"Images dingues", "moment extraordinaire"... Une équipe de CNN filme la libération d'un Syrien encore détenu dans une "prison secrète" de Bachar al-Assad
"Incroyable reportage". Ce sont les mots que l'on peut lire après la diffusion d'un reportage de CNN en Syrie mercredi 11 décembre et dont les images font le tour des réseaux sociaux. Dans ce reportage, qualifié de "remarquable moment", Clarissa Ward, la "correspondante internationale en chef" pour la chaîne d'information en continu américaine, s'est en effet retrouvée face à un homme présenté comme l'un des derniers prisonniers d'une "prison secrète" du régime de Bachar al-Assad à Damas.
On peut alors voir l'homme y apprendre en direct la chute du dictateur depuis sa cellule. Des images tellement incroyables que certains mettent d'ailleurs en doute leur véracité.
Alors que la journaliste déambule dans cette "prison secrète" de Damas, comme indiqué dans le commentaire, des hommes ouvrent des portes de cellule, lorsque Clarissa Ward pénètre dans l'une d'elles pour "voir de plus près".
La reporter voit au sol une couverture et indique dans son commentaire qu'à "ce moment-là, ce n'est pas clair qu'il y a quelqu'un en dessous". "Y a-t-il quelqu'un ici ?", l'entend-on demander à deux reprises sans que la couverture ne bouge et que personne ne réponde. Un homme en treillis s'approche alors de la couverture qu'il soulève avec son arme, la journaliste semble se mettre en retrait, protégée derrière la porte de la cellule. L'inquiétude est palpable. Soudain, la couverture se lève et un homme apparaît, il lève immédiatement ses mains alors que le garde le met en joue. Il dit immédiatement qu'il est "un civil", le regard visiblement ébahi.

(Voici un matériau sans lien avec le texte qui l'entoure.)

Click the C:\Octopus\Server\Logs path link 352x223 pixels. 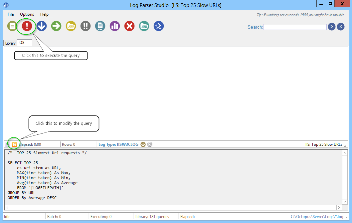pyautogui.click(x=317, y=217)
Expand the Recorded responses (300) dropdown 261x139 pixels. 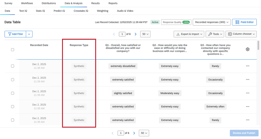pos(211,22)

"Il dit au rebelle qu'il est de la ville de Homs et qu'il est en cellule depuis trois mois", explique alors la reporter dans son commentaire. Sur les images, la journaliste soupire de soulagement après avoir semble-t-il ressenti un moment de frayeur. L'homme saisit alors le bras de la reporter. "You are okay", lui dit-elle, avant de réclamer de l'eau pour l'homme qui se met alors à boire. "Okay, you're okay", répète-t-elle en boucle comme pour se rassurer.
"La Syrie est libre"
Ils finissent alors par se diriger vers l'extérieur. L'homme, qui dit s'appeler Adil Hurbal, est toujours fermement accroché au bras de Clarissa Ward. "Remercie Dieu, tu es sauvé. N'aie pas peur, tu es libre", lui dit l'homme en arme présent sur les lieux, rapporte la journaliste dans son commentaire.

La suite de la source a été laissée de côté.